I Paesi dell'Est hanno rivendicato il criterio della territorialità: va privilegiato chi non ha. Sortite che pare abbiano indotto Vienna a ipotizzare di candidarsi insieme a Bratislava (le due città distano tra loro 60 chilometri). E qui si entra nella sfera delle alleanze. Il vento dell’Est potrebbe allora trovare un muro nell’asse franco-tedesco: solo un mese fa circolavano voci su un presunto accordo tra Francia e Germania per dare l’Ema a Lille e a Francoforte l’Autorità Bancaria Europea (Eba), anch’essa costretta a lasciare Londra.
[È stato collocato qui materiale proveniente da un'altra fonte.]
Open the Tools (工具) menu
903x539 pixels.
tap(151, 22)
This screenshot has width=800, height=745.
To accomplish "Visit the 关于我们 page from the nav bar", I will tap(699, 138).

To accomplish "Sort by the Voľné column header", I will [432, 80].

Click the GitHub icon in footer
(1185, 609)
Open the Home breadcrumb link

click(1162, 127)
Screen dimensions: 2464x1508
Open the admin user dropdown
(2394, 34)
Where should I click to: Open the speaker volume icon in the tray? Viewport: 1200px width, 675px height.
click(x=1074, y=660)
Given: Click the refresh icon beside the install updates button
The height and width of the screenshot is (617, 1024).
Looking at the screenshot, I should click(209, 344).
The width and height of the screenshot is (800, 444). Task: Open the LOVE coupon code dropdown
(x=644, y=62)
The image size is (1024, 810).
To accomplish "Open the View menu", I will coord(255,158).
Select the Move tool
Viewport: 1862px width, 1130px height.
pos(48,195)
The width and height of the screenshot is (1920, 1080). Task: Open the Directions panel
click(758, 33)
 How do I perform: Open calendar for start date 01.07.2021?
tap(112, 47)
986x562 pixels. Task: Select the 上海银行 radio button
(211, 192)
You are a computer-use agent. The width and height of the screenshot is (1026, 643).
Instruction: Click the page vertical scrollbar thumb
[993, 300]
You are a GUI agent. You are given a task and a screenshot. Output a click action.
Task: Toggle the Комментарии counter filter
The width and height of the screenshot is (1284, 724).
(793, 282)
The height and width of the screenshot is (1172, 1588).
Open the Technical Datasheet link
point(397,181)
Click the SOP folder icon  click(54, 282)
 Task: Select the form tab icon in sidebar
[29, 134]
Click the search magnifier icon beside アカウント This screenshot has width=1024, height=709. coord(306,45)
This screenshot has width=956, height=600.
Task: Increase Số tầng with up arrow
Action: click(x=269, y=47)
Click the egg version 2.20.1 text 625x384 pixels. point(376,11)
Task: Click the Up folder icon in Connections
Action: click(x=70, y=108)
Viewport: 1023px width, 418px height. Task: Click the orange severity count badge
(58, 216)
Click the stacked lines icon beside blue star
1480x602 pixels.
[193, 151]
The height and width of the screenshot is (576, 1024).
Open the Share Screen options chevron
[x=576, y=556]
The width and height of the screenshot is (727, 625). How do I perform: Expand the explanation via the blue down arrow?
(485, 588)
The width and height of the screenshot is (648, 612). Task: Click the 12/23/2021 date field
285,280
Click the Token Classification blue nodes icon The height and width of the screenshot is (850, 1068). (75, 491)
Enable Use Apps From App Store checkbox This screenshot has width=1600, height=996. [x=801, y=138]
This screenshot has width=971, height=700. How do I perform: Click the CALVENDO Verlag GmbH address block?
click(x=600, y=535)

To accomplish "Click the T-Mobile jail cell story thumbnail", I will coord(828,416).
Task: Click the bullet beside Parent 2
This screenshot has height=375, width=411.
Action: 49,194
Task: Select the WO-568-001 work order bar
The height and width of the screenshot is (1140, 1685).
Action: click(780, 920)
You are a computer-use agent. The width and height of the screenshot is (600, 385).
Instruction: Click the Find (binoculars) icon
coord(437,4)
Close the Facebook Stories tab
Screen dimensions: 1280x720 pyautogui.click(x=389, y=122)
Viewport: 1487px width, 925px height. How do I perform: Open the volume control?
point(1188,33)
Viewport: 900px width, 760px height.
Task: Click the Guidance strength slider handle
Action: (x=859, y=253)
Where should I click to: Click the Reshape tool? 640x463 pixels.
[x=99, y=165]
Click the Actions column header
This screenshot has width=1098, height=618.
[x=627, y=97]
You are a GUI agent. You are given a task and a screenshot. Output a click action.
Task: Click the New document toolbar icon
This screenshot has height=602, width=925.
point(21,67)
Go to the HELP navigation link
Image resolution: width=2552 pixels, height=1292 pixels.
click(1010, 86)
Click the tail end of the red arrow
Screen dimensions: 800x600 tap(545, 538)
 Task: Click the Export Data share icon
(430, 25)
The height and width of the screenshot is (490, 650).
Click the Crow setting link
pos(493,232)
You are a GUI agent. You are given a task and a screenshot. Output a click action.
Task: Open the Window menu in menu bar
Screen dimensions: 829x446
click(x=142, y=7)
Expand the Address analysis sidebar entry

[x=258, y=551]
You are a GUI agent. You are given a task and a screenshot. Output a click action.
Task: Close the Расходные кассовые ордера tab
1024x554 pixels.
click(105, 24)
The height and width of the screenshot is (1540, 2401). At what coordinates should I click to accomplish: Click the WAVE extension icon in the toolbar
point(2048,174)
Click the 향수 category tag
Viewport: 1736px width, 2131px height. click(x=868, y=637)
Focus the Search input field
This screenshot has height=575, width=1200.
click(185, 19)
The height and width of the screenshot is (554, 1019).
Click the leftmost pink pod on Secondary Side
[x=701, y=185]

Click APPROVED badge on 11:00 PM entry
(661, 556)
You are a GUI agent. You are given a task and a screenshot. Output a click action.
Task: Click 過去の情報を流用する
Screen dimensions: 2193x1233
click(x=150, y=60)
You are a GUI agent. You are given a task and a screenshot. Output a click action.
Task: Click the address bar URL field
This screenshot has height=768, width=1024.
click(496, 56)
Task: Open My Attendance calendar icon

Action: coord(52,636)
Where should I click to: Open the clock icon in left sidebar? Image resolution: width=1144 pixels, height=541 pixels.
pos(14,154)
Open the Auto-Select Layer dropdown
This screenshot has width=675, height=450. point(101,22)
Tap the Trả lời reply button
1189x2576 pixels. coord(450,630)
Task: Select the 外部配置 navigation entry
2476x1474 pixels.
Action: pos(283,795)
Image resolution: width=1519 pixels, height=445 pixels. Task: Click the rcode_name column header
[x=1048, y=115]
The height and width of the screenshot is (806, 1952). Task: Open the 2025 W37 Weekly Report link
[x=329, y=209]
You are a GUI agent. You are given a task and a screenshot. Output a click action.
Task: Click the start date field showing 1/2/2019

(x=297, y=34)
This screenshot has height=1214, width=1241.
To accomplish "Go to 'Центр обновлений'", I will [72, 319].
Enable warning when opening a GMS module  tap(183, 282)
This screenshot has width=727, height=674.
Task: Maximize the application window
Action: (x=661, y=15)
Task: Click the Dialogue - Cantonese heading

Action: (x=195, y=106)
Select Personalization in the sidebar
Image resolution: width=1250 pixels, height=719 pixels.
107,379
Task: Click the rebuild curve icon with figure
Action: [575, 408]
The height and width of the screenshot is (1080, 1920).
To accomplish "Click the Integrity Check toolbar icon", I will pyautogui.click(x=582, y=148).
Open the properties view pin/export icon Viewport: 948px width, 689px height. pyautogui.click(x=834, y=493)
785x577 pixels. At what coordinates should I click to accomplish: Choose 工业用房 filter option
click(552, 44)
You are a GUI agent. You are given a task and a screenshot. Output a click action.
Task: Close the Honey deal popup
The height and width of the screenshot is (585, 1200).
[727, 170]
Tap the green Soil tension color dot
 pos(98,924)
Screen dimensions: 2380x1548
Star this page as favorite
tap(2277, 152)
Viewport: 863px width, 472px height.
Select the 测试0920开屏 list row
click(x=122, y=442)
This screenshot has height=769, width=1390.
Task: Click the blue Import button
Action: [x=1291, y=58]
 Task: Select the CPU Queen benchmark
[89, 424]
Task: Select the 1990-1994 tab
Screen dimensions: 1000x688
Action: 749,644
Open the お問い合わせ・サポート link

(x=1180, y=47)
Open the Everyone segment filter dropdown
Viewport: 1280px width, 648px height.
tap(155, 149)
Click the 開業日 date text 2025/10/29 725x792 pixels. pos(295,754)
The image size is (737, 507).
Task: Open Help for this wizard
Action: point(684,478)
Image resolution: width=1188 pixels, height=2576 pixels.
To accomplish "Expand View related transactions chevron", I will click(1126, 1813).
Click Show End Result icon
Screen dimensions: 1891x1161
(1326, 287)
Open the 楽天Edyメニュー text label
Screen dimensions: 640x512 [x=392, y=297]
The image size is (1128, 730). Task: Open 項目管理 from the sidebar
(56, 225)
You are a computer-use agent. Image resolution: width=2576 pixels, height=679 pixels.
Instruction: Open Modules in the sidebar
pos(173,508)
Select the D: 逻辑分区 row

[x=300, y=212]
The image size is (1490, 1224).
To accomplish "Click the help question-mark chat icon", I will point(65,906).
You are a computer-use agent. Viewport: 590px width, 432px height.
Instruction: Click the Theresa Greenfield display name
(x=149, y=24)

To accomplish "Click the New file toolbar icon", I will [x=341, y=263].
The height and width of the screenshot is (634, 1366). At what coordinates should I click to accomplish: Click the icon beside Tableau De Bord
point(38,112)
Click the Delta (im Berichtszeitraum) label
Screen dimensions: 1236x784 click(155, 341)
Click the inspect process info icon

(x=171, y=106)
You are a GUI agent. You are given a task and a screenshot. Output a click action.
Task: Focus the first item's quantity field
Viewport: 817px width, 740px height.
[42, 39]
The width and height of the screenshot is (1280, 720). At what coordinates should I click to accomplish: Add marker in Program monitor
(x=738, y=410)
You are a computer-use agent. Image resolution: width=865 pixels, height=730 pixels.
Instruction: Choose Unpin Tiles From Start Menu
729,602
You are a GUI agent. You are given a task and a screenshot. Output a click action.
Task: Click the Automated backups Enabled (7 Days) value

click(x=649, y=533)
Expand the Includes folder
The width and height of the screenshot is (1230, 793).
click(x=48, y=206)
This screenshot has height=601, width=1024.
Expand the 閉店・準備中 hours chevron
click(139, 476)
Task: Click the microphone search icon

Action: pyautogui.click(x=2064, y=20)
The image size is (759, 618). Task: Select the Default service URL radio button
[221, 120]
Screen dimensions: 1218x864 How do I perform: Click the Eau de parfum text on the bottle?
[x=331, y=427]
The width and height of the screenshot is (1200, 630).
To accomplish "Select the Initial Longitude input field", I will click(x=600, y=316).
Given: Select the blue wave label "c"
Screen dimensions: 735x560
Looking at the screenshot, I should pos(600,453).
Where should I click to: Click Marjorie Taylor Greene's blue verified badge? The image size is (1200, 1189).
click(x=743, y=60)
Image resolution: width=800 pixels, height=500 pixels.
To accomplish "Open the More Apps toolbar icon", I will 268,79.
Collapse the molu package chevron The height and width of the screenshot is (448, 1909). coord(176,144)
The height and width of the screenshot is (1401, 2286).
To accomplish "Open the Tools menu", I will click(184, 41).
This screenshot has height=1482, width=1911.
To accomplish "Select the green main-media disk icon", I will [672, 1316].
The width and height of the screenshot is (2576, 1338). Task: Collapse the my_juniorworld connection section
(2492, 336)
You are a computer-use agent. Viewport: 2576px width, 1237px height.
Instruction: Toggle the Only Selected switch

Già: la Germania potrebbe aver candidato Bonn all’Ema come vittima sacrificale per avere l’Eba a Francoforte.

E l’Italia? L’Italia potrebbe contare sull’asse del Mediterraneo. Basterà? Di certo da qui a metà novembre, momento del voto (segreto e in tre turni) al Consiglio degli Affari Generali, gli equilibri possono cambiare. Moavero predica lucidità e indica il tema sul quale insistere: «Quella di Milano è una candidatura di alto profilo perché il nostro Paese ha una grande tradizione nel settore farmaceutico, perché la città è nel cuore dell’Europa non solo politicamente ma anche dal punto di vista dei trasporti e della logistica. È collegata in maniera eccellente e questo permette un trasferimento di sede nella continuità, senza che il lavoro dell’Ema si debba interrompere. Non ultimo offriamo il Pirellone, più ampio e centrale dell’attuale sede londinese. Ciò che va affermato coi nostri partner europei è questo, è la logica di tutelare la continuità dell’attività già svolta a fronte della logica geografica, quella del dividere le Agenzie sul suolo comunitario. Non si tratta, infatti, di aprire una nuova Agenzia che ancora non lavora ma di trasferirne una esistente e operativa».